> _Written task_: Continue the article on LGBT rights at risk under a Trump presidency, starting right after its final sentence.

> _Passage provided_:
********************

Scroll To Top

5 LGBT Rights We Could Lose Under a Trump Presidency

5 LGBT Rights We Could Lose Under a Trump Presidency

5 LGBT Rights We Could Lose Under a Trump Presidency

Trump, Pence, and another Scalia would be catastrophic for LGBT Americans.

Near the end of the second presidential debate, the candidates were asked who they would appoint to the Supreme Court. While Hillary Clinton said she wants a Supreme Court that upholds marriage equality, Donald Trump favors judges in the mold of Antonin Scalia—one of the most anti-LGBT Supreme Court justices to ever serve on the bench.

With anti-LGBT Indiana Governor Mike Pence as his running mate, and Trump’s comment in last night’s debate, it’s difficult not to think about how a Trump presidency would impact LGBT rights. Here are five rights we could lose if he wins.

1) Marriage equality Though the Supreme Court ruled in favor of marriage equality in June 2015, Trump opposes nationwide marriage equality. He told CBN’s David Brody that evangelical voters should trust him to overturn marriage equality, stating, "They can trust me on traditional marriage. I was very much in favor of having the court rule that it goes to states and let the states decide."

********************

> _Material provided_:
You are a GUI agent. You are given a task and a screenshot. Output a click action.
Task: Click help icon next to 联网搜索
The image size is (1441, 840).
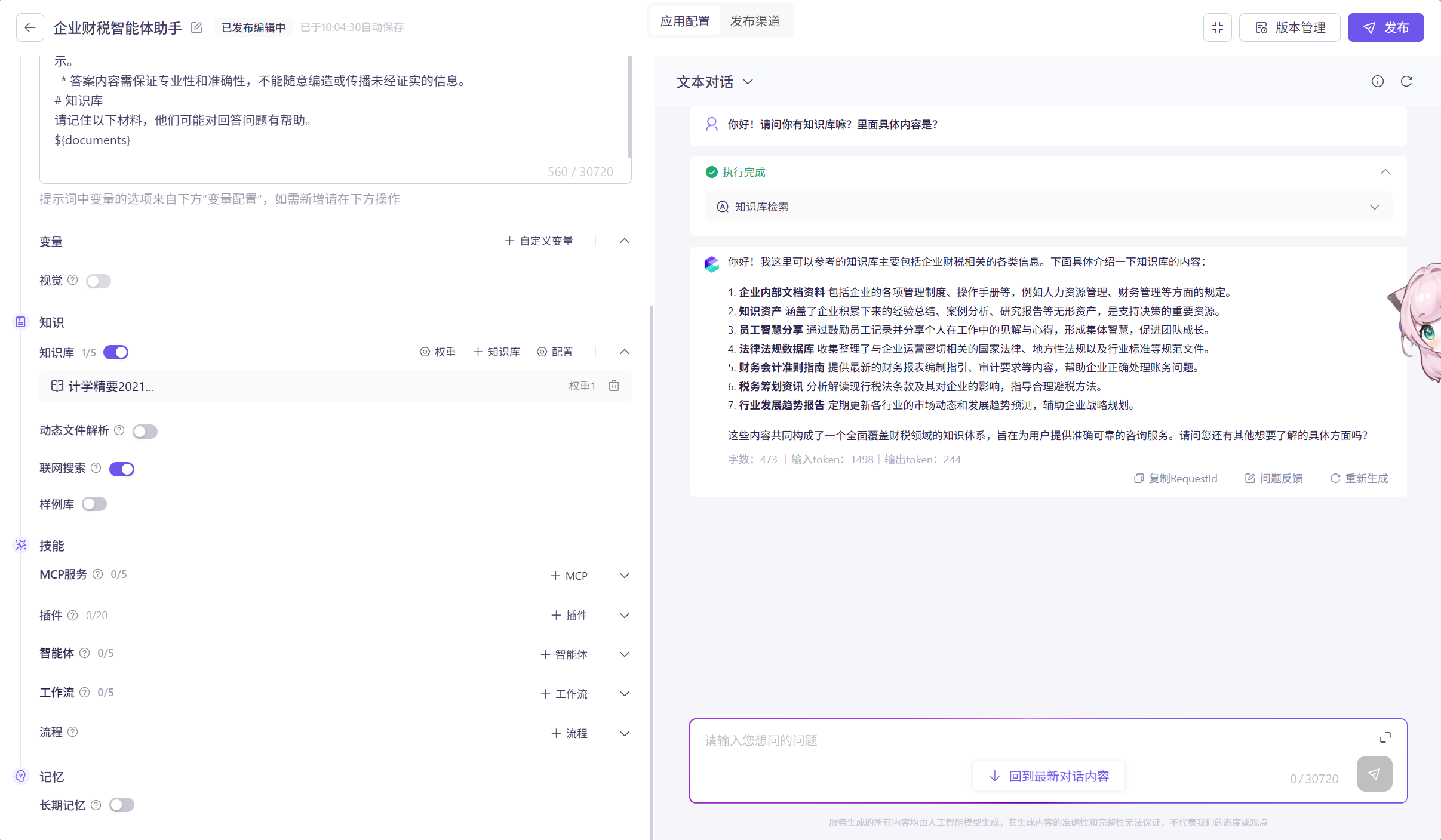pos(96,468)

********************

> _Written answer_:
Clinton and Trump also have very different ideas about who they would appoint to the Supreme Court. In the second presidential debate, Clinton said she wants a Supreme Court that will "stick with Roe v. Wade and the woman’s right to choose," and that will "stick with marriage equality." Trump said, "I am looking to appoint judges very much in the mold of Justice Scalia," who was staunchly opposed to Roe v. Wade, and lamented against the marriage equality ruling. Since the next president will appoint at least one and as many as four Supreme Court justices, the next president could determine LGBT rights in the United States for generations.

2) The right to serve in the military On June 30, Defense Secretary Ash Carter announced the end of the ban on transgender people serving in the United States military, which was a victory for transgender veterans and closeted transgender people currently serving.

Trump responded by saying he would get away from "political correctness" in the military, and called the more inclusive policy "ridiculous." He opposes allowing transgender soldiers to serve openly, or letting women serve in frontline combat roles.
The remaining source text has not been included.